▸ Task requirements: Print exactly, and only, the lines running from the line containing "This screenshot has height=229, width=1568." through the end of the records below.

▸ Dataset content:
************

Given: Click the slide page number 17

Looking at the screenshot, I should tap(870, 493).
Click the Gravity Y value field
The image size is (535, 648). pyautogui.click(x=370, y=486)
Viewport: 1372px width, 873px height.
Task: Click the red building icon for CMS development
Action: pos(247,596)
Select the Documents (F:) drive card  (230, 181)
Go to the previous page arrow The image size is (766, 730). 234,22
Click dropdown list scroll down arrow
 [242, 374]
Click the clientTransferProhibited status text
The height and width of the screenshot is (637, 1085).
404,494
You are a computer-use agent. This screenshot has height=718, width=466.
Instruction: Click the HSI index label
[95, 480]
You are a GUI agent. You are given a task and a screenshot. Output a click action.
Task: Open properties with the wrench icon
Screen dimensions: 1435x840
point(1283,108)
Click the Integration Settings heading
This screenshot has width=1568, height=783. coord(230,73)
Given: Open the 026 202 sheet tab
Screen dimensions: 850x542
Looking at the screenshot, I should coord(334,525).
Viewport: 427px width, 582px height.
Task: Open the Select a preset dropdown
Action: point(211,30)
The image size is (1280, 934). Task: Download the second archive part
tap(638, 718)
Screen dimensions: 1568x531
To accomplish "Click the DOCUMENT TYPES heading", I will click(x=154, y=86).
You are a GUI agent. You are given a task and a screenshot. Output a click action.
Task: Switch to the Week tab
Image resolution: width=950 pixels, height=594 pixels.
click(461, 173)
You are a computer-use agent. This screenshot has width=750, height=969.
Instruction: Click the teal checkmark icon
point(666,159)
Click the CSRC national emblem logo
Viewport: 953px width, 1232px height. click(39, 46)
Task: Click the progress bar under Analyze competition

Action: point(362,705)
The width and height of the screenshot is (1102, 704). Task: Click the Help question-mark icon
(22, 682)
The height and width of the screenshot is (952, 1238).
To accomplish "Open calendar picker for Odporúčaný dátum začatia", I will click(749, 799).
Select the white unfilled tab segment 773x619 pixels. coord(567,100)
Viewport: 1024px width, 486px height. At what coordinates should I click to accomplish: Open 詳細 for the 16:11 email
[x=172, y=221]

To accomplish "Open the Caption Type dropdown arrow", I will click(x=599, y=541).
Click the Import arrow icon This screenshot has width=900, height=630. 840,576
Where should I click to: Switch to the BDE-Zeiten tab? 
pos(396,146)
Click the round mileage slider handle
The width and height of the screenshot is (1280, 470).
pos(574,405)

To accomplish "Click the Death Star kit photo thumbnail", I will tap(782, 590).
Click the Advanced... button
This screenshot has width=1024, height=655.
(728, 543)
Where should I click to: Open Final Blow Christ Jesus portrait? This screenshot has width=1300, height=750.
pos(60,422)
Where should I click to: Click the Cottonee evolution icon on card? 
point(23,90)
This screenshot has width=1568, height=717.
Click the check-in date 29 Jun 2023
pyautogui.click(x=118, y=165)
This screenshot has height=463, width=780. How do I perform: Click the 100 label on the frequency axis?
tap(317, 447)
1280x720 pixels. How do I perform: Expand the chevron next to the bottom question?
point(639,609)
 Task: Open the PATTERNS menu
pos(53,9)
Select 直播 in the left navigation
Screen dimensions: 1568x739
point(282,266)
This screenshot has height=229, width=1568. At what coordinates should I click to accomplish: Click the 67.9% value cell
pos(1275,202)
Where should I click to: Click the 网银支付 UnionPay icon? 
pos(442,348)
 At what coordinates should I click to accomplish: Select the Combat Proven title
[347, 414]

************

▸ Answer section:
This screenshot has height=229, width=1568. At what coordinates should I click to accomplish: Click the 67.9% value cell
pos(1275,202)
Where should I click to: Click the 网银支付 UnionPay icon? 
pos(442,348)
 At what coordinates should I click to accomplish: Select the Combat Proven title
[347, 414]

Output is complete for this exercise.